Georg Friedrich HAENDEL (1685-1759)
Dixit Dominus HWV 232
Niccolò JOMMELLI (1714-1774)
Beatus vir (1751)
Rachel REDMOND (soprano), Marta FUMAGALLI (alto)
Ghislieri Choir & Consort, dir. Giulio PRANDI
Caterina IORA, Marta REDAELLI, Maria CANELA SCALABRINI, Sonia TEDLA, Valentina ARGENTIERI, Mara CORAZZA, Emma POPOLANI, Karin SELVA (sopranos)
Silvia BERTOLUZZA, Isabella DI PIETRO, Marta FUMAGALLI, Maria Chiara GALLO, Ester PIAZZA (altos)

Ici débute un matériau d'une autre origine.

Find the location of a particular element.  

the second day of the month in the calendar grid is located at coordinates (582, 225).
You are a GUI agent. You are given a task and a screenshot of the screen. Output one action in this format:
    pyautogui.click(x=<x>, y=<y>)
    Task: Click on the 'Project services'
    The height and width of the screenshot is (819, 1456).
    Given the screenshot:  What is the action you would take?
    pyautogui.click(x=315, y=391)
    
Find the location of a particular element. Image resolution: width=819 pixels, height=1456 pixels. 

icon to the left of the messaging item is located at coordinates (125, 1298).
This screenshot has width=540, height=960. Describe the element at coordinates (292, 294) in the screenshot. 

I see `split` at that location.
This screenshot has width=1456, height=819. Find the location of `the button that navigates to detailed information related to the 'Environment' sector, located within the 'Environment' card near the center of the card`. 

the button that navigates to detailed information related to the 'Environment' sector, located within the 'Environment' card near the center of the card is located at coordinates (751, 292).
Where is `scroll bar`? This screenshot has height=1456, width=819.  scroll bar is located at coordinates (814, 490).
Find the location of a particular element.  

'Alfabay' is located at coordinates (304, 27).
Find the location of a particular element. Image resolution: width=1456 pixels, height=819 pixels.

Gianfranco CERRETO, Michele CONCATO, Xavier HETHERINGTON, Federico KAFTAI, Simone MILESI (ténors)
Renato CADEL, Renato DOLCINI, Antonio MASOTTI, Alessandro NUCCIO, Filippo TUCCIMEI (basses)
Marco BIANCHI, Elena TELÒ, Marco PIANTONI, Renata SPOTTI, Alberto STEVANIN, Amie WEISS, Ayako MATSUNAGA, Diego CASTELLI (violons), Gianni MARALDI, Emanuel MARCANTE (altos), Jorge Alberto GUERRERO, Claudia POZ (violoncelles), Nicola BARBIERI (contrebasse), Michele PASOTTI (théorbe), Maria Cecilia FARINA (orgue), Patrizia VARONE (clavecin)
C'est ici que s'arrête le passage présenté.